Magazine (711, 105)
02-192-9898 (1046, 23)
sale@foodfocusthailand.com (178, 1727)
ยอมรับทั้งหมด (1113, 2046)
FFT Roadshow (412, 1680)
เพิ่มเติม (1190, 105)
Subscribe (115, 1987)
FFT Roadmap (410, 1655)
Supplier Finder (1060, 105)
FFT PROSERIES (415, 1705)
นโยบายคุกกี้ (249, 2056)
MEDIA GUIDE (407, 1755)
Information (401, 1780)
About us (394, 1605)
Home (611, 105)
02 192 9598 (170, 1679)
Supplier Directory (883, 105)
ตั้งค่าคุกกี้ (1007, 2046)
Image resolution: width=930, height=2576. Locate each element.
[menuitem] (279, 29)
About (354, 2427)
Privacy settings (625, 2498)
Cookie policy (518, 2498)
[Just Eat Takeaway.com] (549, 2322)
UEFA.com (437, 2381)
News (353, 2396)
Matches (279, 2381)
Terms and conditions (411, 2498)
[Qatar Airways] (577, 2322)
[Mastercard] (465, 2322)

-*-*-

WHAT YOU HAVE TO DO
Would you output, from the records above, exactly the run of lines that starts at the line containing "FFT Roadmap (410, 1655)" and ends at the line containing "Privacy settings (625, 2498)", and only that run?

TASK RESPONSE
FFT Roadmap (410, 1655)
Supplier Finder (1060, 105)
FFT PROSERIES (415, 1705)
นโยบายคุกกี้ (249, 2056)
MEDIA GUIDE (407, 1755)
Information (401, 1780)
About us (394, 1605)
Home (611, 105)
02 192 9598 (170, 1679)
Supplier Directory (883, 105)
ตั้งค่าคุกกี้ (1007, 2046)
Image resolution: width=930, height=2576. Locate each element.
[menuitem] (279, 29)
About (354, 2427)
Privacy settings (625, 2498)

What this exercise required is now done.